En la mayor parte de los casos, estas órdenes judiciales que incluyen medidas de protección y seguridad especiales para las víctimas fueron incoadas en los juzgados carballeses (17), que resolvieron adoptar ocho órdenes y denegar nueve, en tanto que en Corcubión se solicitaron ocho, concediéndose tres y denegándose las otras cinco. Más de la mitad de las solicitudes se presentaron entre junio y septiembre, quince concretamente, mientras que solo seis se hicieron en el primer trimestre y cuatro en el segundo. Otro dato reseñable es que de las 25 peticiones de protección especial, 23 fueron presentadas por las propias víctimas y solo en dos ocasiones las pidió el Ministerio Fiscal.

Aumentan las denuncias
Asimismo, de los datos sobre violencia de género del tercer trimestre publicados recientemente por el Observatorio contra la Violencia de Género destaca el notable incremento de las denuncias con respecto al resto del año. De hecho, solo entre junio y septiembre se tramitaron en los juzgados de la zona casi la misma cantidad de demandas que en los seis primeros meses de 2015. En el último trimestre evaluado fueron 42 las denuncias por violencia machista frente a las 47 que hubo entre enero y junio, para completar las 89, un 8,5% más que las registradas en el mismo período de 2014.

Esta alza en las demandas supone que hasta septiembre una media de diez mujeres denunciaron al mes ser victimas de algún tipo de violencia machista frente a los juzgados, de las que casi ocho lo hicieron en la sede judicial carballesa.

En prácticamente todos los casos, fueron las propias víctimas las que denunciaron ante las fuerzas de seguridad sus casos y solo en una ocasión lo hicieron directamente ante los juzgados. El resto de las denuncias se tramitaron por un parte de lesiones (cinco) o por la denuncia de un familiar (solo una vez), sin que la policía se haya visto obligada a intervenir en ningún momento a lo largo del año.

Estas denuncias obedecieron a la comisión de 83 delitos. Nuevamente, los más denunciados fueron los casos de lesiones y malos tratos tipificados en los artículos 153, 173 y 148 del Código Penal cuya condena supone penas de cárcel de entre seis meses y un año para los agresores.

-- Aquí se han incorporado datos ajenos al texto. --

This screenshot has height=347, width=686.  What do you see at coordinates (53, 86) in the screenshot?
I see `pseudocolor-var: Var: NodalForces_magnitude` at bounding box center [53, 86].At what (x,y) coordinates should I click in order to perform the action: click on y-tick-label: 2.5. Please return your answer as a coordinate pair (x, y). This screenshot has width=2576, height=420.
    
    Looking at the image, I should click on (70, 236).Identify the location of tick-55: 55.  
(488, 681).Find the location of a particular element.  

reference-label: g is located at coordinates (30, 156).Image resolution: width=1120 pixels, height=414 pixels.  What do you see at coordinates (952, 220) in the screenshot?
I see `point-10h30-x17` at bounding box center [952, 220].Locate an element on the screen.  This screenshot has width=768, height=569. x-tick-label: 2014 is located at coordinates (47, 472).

Un total de 62 de estos delitos se denunciaron en Carballo y solo en cuatro ocasiones en Corcubión. Sin embargo, en la sede judicial corcubionesa la mayor parte de las denuncias tramitadas (once) obedecen a delitos contra la integridad moral.

Los quebrantamientos de medidas se denunciaron en tres ocasiones, solo una vez el quebrantamiento de penas y dos de los delitos fueron contra la libertad.
Frente a estos casos de violencia de género, los jueces de la zona decretaron medio centenar de medidas penales.

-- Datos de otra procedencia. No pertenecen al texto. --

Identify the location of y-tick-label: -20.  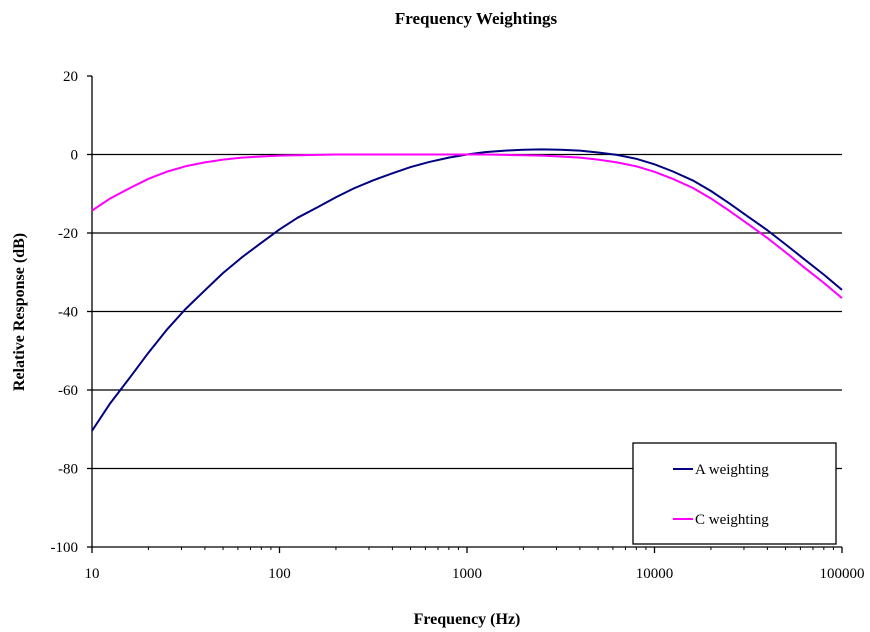
(68, 234). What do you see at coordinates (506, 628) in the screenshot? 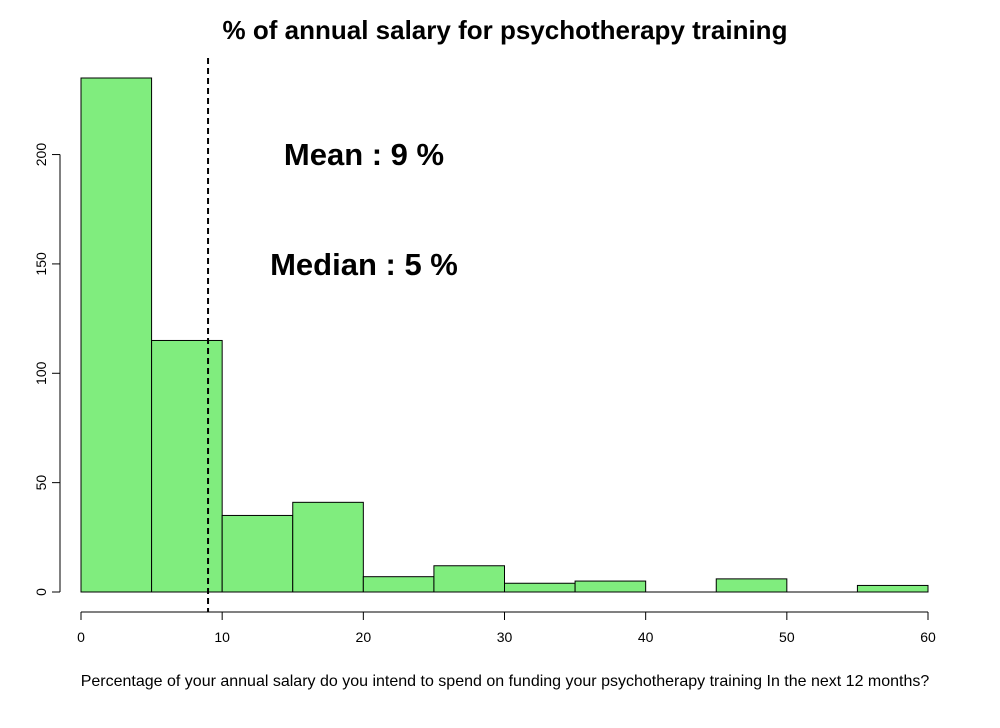
I see `x-axis: 0 10 20 30 40 50 60` at bounding box center [506, 628]. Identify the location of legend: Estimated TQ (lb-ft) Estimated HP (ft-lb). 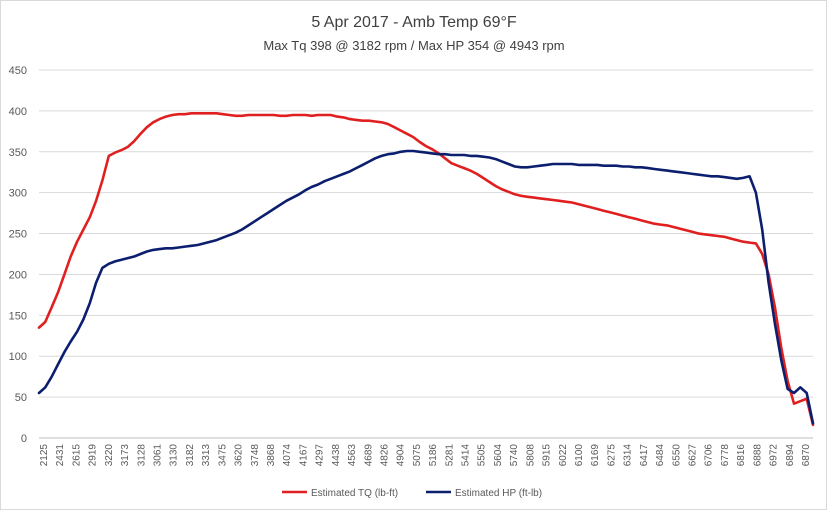
(412, 494).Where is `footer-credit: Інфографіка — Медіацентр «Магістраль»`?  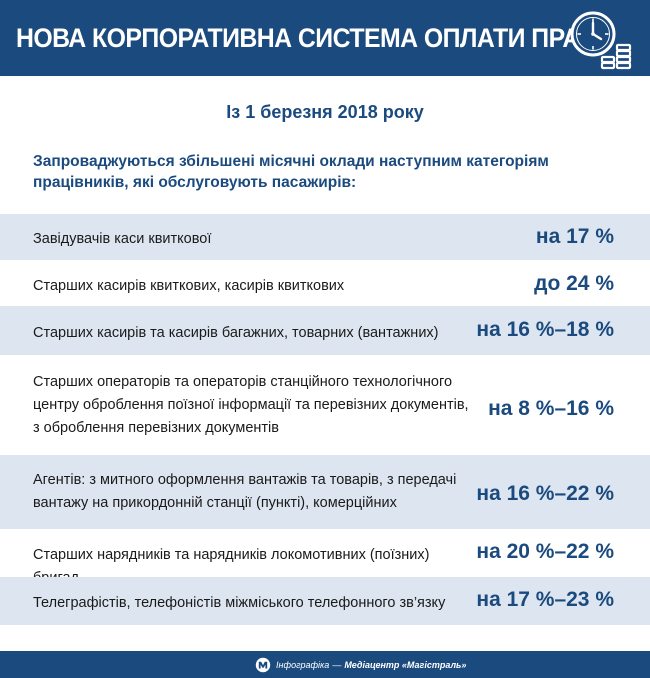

Además de las once órdenes de protección, ordenaron en otros once casos el alejamiento, en catorce ocasiones decretaron la prohibición de comunicación y dos veces a los acusados se les privó de libertad.

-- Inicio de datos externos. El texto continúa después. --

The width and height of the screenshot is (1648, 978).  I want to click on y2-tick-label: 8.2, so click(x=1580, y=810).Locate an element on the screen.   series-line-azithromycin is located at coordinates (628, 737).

Diez maltratadores fueron condenados hasta septiembre

Según los datos del Consejo General del Poder Judicial, en los nueve primeros meses de 2015 se sentaron en el banquillo acusados por algún delito relacionado con la violencia de género un total de trece personas, todos hombres, de los que diez fueron condenados. En Carballo fueron once los enjuiciados, con ocho sentencias condenatorias y tres absueltos.

En Corcubión, por su parte, fueron dos los hombres enjuiciados y condenados entre enero y septiembre. Al igual que en los otros datos, la mayor parte de las condenas se registraron en el tercer trimestre del año (5), mientras que en el primer trimestre fueron tres y en el segundo, dos.

Como es habitual en los últimos años, todos los condenados fueron de nacionalidad española al igual que españoles eran también los que quedaron libres de cargos.